Fig. 3. Timescale of protein crossings.

a Successful translocation of a maltose-binding protein (MBP, red) through the NPC. Three instantaneous configurations of the NPC are shown using white for the FG-nups, cyan for the protein scaffold and green for the lipid bilayer. The circle indicates the location of the MBP protein at each configuration. Red and pink beads illustrates the configurations explored by the protein between the instantaneous configurations (sampled every 25 ns). Scale bar, 20 nm. b CoM z coordinate of MBP simulated under a 25 nm-radius confinement potential. Two crossing events form this trace are shown in detail in panels c and d. c Zoomed-in on the crossing event trace. The same event is illustrated by snapshots (i, ii, iii) in a. d Example of another crossing event. The gray rectangles in panels c and d illustrate the time interval defined as a crossing time for the analysis shown in e. e Distribution of crossing times for six protein species.
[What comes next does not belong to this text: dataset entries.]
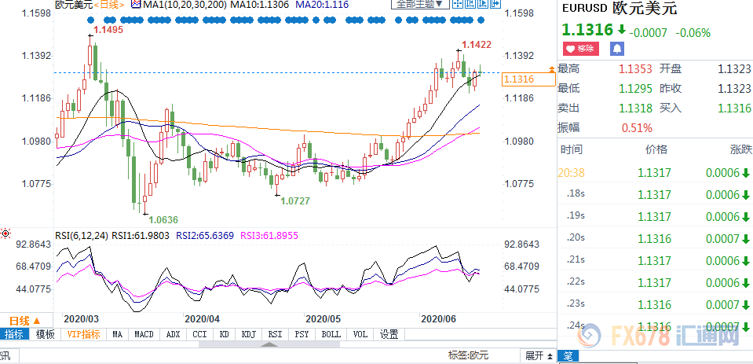Click the red gear icon beside RSI label

6,233
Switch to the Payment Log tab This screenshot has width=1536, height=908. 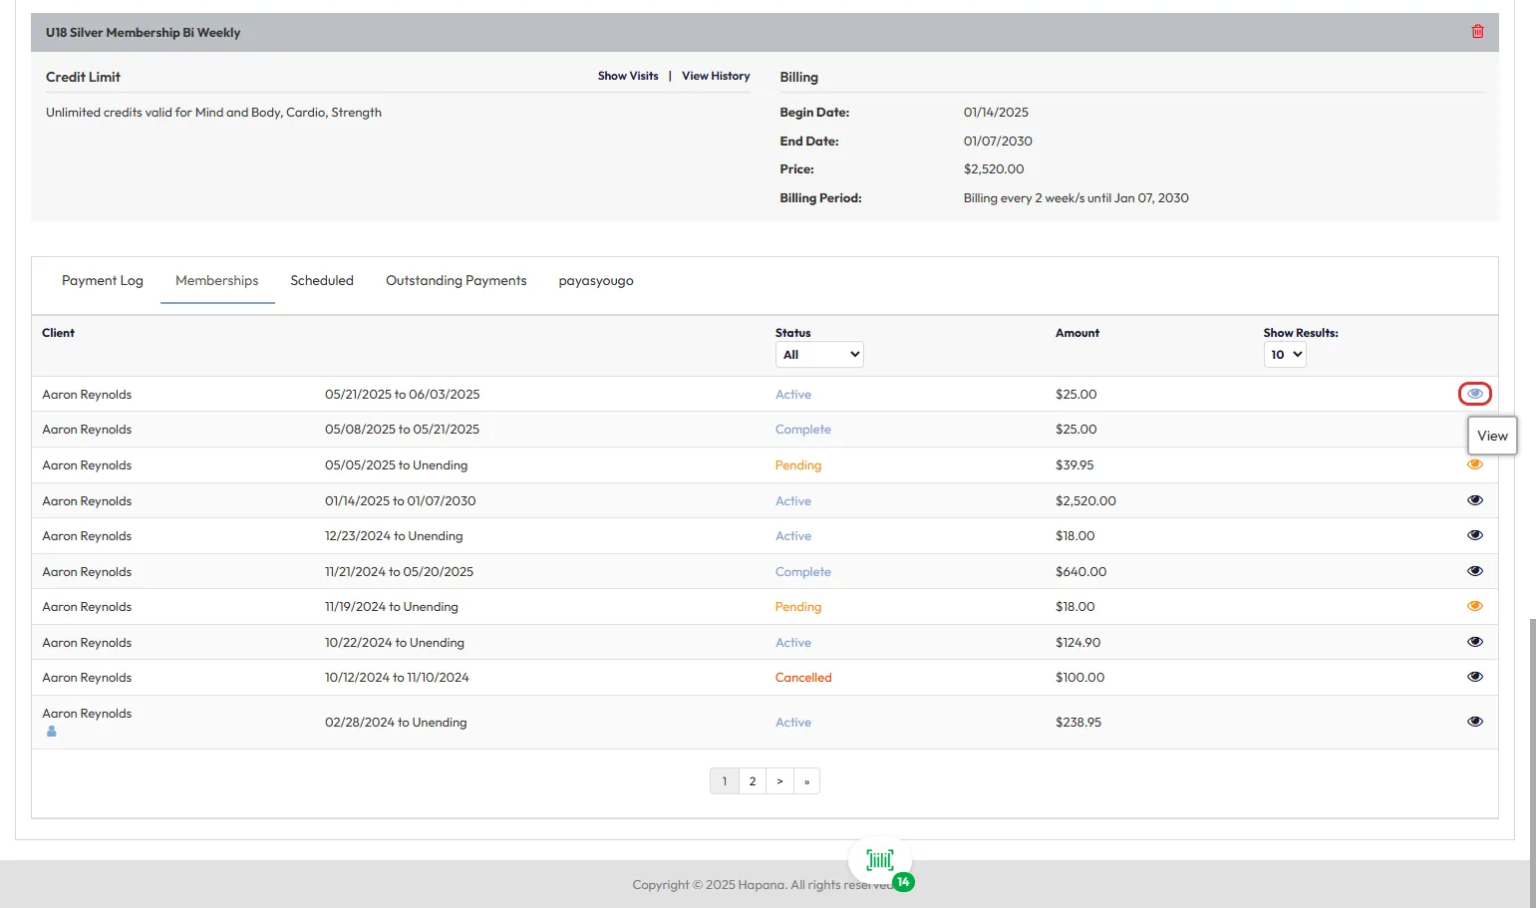[x=103, y=281]
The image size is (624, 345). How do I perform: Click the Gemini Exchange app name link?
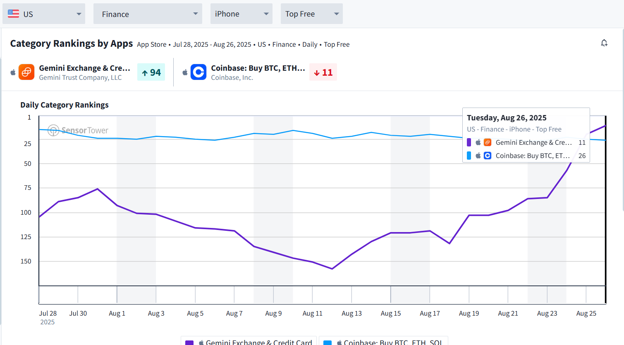coord(84,68)

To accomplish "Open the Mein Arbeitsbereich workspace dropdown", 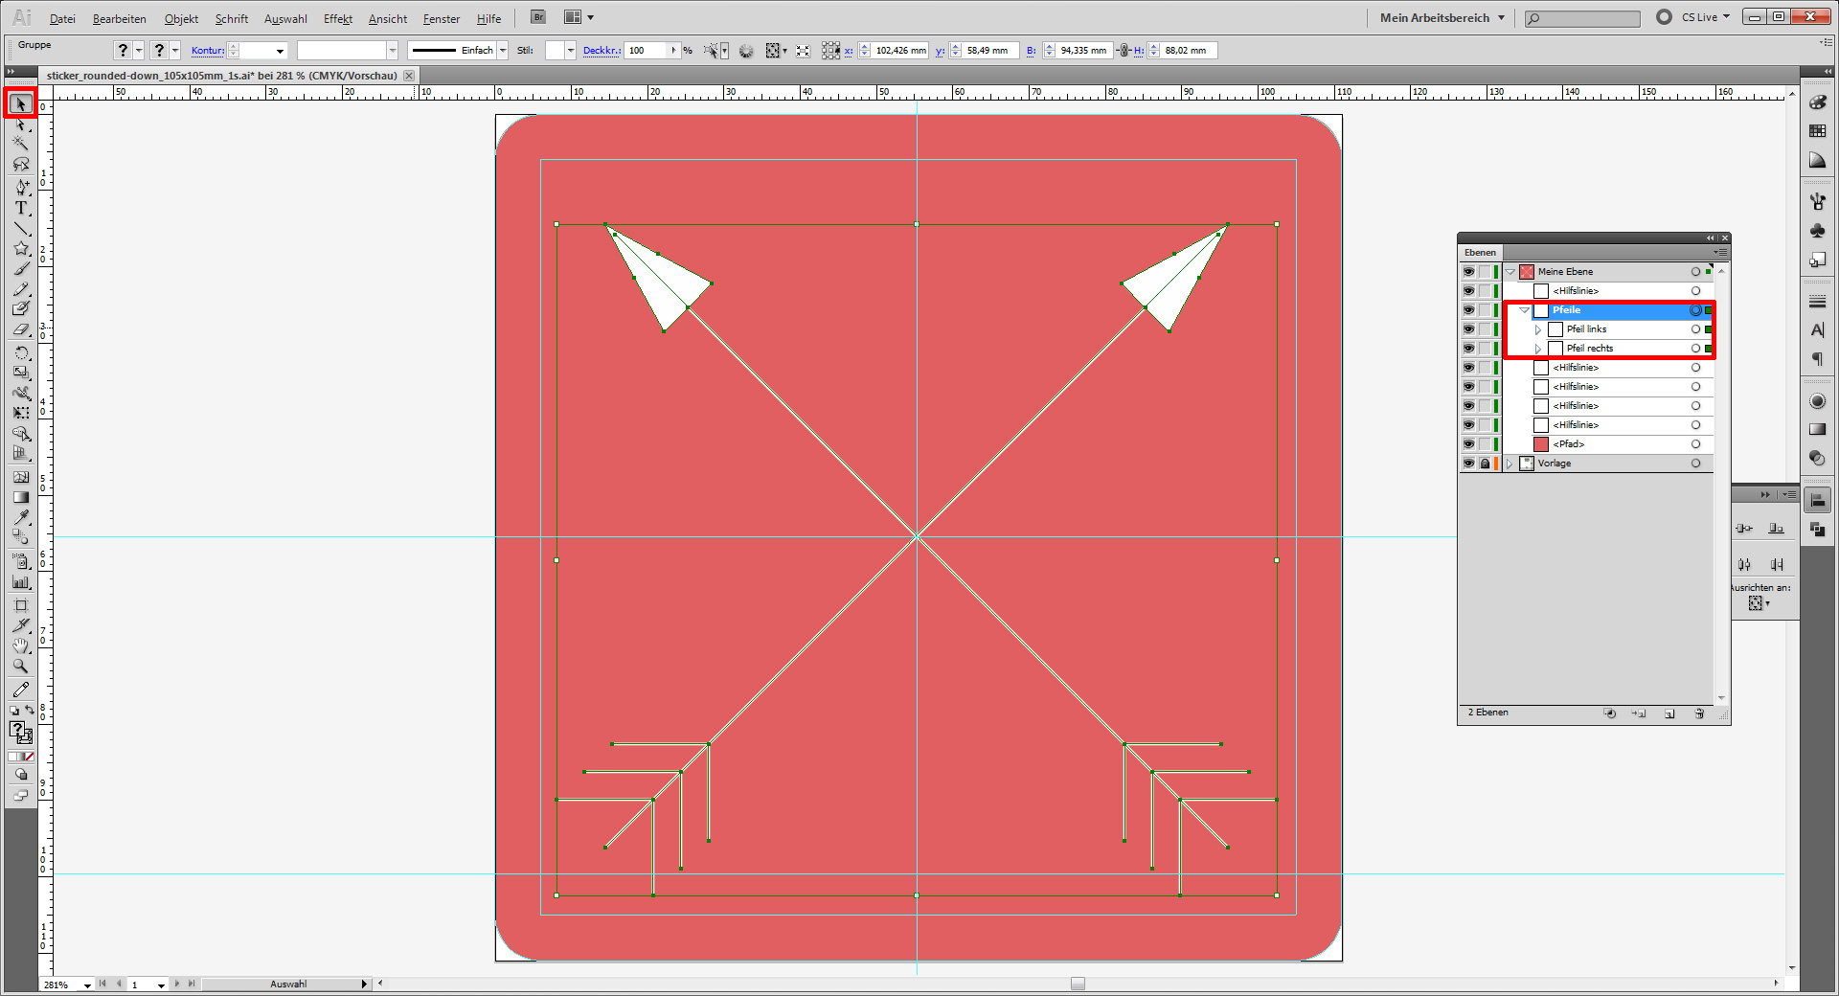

N specifies the total number of crossing events used to construct each histogram. Each normalized histogram was constructed using 15 evenly-spaced bins, from 0 to 30 μs, and the crossing time data from both confinement potential simulations. The average of each histogram is shown as a vertical line. The dashed lines show the distributions of first-passage time for a freely diffusing particle of the same diffusion constant as that of the corresponding protein.